Stored items:
|---|
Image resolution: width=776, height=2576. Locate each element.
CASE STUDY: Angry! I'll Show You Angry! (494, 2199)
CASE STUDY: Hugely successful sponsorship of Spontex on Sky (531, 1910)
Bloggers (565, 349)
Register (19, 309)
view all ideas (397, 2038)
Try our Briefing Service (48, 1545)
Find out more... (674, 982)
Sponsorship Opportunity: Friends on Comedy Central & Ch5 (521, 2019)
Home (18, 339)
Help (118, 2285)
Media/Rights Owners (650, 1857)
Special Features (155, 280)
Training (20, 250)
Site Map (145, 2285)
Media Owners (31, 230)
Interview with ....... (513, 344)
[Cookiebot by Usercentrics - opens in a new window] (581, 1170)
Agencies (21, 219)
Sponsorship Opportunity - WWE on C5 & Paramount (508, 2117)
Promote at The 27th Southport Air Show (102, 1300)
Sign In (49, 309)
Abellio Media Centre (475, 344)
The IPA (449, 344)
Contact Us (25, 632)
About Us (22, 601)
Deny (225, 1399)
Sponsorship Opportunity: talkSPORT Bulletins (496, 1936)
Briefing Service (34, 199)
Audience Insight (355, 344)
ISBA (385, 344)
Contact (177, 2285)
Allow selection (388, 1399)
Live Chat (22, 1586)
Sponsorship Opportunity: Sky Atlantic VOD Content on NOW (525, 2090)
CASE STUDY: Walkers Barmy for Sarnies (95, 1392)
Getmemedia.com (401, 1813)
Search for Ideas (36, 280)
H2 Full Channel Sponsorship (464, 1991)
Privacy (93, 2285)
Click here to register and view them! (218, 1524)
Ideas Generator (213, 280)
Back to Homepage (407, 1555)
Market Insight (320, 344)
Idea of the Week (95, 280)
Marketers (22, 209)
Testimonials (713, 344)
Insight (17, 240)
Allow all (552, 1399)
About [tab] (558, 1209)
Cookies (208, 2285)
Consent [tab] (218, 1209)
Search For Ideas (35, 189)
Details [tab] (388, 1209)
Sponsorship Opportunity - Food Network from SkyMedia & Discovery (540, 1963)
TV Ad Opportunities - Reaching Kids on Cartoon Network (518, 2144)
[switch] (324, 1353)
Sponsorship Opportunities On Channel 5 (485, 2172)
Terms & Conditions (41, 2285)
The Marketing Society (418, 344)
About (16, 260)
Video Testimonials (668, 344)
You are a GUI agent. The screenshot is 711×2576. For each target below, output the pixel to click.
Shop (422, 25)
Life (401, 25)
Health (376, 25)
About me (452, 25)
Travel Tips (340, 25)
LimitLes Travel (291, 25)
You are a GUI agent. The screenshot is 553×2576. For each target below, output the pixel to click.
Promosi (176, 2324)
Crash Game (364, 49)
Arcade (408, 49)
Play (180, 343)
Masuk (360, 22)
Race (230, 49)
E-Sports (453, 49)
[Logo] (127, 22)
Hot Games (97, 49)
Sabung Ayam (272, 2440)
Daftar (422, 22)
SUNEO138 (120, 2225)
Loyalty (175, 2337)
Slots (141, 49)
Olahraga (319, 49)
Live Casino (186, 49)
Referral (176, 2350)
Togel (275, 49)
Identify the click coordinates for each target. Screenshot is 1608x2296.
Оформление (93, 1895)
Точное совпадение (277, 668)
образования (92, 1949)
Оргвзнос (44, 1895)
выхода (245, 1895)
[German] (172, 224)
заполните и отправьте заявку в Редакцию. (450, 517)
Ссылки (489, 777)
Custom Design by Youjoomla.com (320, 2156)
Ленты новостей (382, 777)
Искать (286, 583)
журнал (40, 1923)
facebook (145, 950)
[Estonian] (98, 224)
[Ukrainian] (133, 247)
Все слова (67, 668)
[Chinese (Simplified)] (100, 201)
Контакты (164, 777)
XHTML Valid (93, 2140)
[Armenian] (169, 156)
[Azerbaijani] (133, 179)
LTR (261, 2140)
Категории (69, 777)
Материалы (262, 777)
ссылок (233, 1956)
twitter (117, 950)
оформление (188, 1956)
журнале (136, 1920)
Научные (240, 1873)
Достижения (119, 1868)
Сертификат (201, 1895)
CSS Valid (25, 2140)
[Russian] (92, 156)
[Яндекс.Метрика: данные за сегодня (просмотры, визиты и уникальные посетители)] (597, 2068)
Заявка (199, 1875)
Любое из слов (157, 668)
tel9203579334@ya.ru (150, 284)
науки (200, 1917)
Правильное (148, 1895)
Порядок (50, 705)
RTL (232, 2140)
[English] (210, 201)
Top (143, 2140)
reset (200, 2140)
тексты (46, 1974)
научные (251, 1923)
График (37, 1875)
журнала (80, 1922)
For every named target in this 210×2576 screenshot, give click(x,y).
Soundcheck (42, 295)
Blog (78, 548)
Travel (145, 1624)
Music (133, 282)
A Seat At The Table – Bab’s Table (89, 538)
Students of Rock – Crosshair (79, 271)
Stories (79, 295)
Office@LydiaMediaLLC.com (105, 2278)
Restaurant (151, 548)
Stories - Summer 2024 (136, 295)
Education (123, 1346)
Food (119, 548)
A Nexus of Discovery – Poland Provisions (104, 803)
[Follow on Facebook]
|---|
What to produce: The entries above must be retyped exactly, down to the last character.

Written answer:
Image resolution: width=776, height=2576. Locate each element.
CASE STUDY: Angry! I'll Show You Angry! (494, 2199)
CASE STUDY: Hugely successful sponsorship of Spontex on Sky (531, 1910)
Bloggers (565, 349)
Register (19, 309)
view all ideas (397, 2038)
Try our Briefing Service (48, 1545)
Find out more... (674, 982)
Sponsorship Opportunity: Friends on Comedy Central & Ch5 (521, 2019)
Home (18, 339)
Help (118, 2285)
Media/Rights Owners (650, 1857)
Special Features (155, 280)
Training (20, 250)
Site Map (145, 2285)
Media Owners (31, 230)
Interview with ....... (513, 344)
[Cookiebot by Usercentrics - opens in a new window] (581, 1170)
Agencies (21, 219)
Sponsorship Opportunity - WWE on C5 & Paramount (508, 2117)
Promote at The 27th Southport Air Show (102, 1300)
Sign In (49, 309)
Abellio Media Centre (475, 344)
The IPA (449, 344)
Contact Us (25, 632)
About Us (22, 601)
Deny (225, 1399)
Sponsorship Opportunity: talkSPORT Bulletins (496, 1936)
Briefing Service (34, 199)
Audience Insight (355, 344)
ISBA (385, 344)
Contact (177, 2285)
Allow selection (388, 1399)
Live Chat (22, 1586)
Sponsorship Opportunity: Sky Atlantic VOD Content on NOW (525, 2090)
CASE STUDY: Walkers Barmy for Sarnies (95, 1392)
Getmemedia.com (401, 1813)
Search for Ideas (36, 280)
H2 Full Channel Sponsorship (464, 1991)
Privacy (93, 2285)
Click here to register and view them! (218, 1524)
Ideas Generator (213, 280)
Back to Homepage (407, 1555)
Market Insight (320, 344)
Idea of the Week (95, 280)
Marketers (22, 209)
Testimonials (713, 344)
Insight (17, 240)
Allow all (552, 1399)
About [tab] (558, 1209)
Cookies (208, 2285)
Consent [tab] (218, 1209)
Search For Ideas (35, 189)
Details [tab] (388, 1209)
Sponsorship Opportunity - Food Network from SkyMedia & Discovery (540, 1963)
TV Ad Opportunities - Reaching Kids on Cartoon Network (518, 2144)
[switch] (324, 1353)
Sponsorship Opportunities On Channel 5 (485, 2172)
Terms & Conditions (41, 2285)
The Marketing Society (418, 344)
About (16, 260)
Video Testimonials (668, 344)
You are a GUI agent. The screenshot is 711×2576. For each target below, output the pixel to click.
Shop (422, 25)
Life (401, 25)
Health (376, 25)
About me (452, 25)
Travel Tips (340, 25)
LimitLes Travel (291, 25)
You are a GUI agent. The screenshot is 553×2576. For each target below, output the pixel to click.
Promosi (176, 2324)
Crash Game (364, 49)
Arcade (408, 49)
Play (180, 343)
Masuk (360, 22)
Race (230, 49)
E-Sports (453, 49)
[Logo] (127, 22)
Hot Games (97, 49)
Sabung Ayam (272, 2440)
Daftar (422, 22)
SUNEO138 (120, 2225)
Loyalty (175, 2337)
Slots (141, 49)
Olahraga (319, 49)
Live Casino (186, 49)
Referral (176, 2350)
Togel (275, 49)
Identify the click coordinates for each target. Screenshot is 1608x2296.
Оформление (93, 1895)
Точное совпадение (277, 668)
образования (92, 1949)
Оргвзнос (44, 1895)
выхода (245, 1895)
[German] (172, 224)
заполните и отправьте заявку в Редакцию. (450, 517)
Ссылки (489, 777)
Custom Design by Youjoomla.com (320, 2156)
Ленты новостей (382, 777)
Искать (286, 583)
журнал (40, 1923)
facebook (145, 950)
[Estonian] (98, 224)
[Ukrainian] (133, 247)
Все слова (67, 668)
[Chinese (Simplified)] (100, 201)
Контакты (164, 777)
XHTML Valid (93, 2140)
[Armenian] (169, 156)
[Azerbaijani] (133, 179)
LTR (261, 2140)
Категории (69, 777)
Материалы (262, 777)
ссылок (233, 1956)
twitter (117, 950)
оформление (188, 1956)
журнале (136, 1920)
Научные (240, 1873)
Достижения (119, 1868)
Сертификат (201, 1895)
CSS Valid (25, 2140)
[Russian] (92, 156)
[Яндекс.Метрика: данные за сегодня (просмотры, визиты и уникальные посетители)] (597, 2068)
Заявка (199, 1875)
Любое из слов (157, 668)
tel9203579334@ya.ru (150, 284)
науки (200, 1917)
Правильное (148, 1895)
Порядок (50, 705)
RTL (232, 2140)
[English] (210, 201)
Top (143, 2140)
reset (200, 2140)
тексты (46, 1974)
научные (251, 1923)
График (37, 1875)
журнала (80, 1922)
For every named target in this 210×2576 screenshot, give click(x,y).
Soundcheck (42, 295)
Blog (78, 548)
Travel (145, 1624)
Music (133, 282)
A Seat At The Table – Bab’s Table (89, 538)
Students of Rock – Crosshair (79, 271)
Stories (79, 295)
Office@LydiaMediaLLC.com (105, 2278)
Restaurant (151, 548)
Stories - Summer 2024 (136, 295)
Education (123, 1346)
Food (119, 548)
A Nexus of Discovery – Poland Provisions (104, 803)
[Follow on Facebook]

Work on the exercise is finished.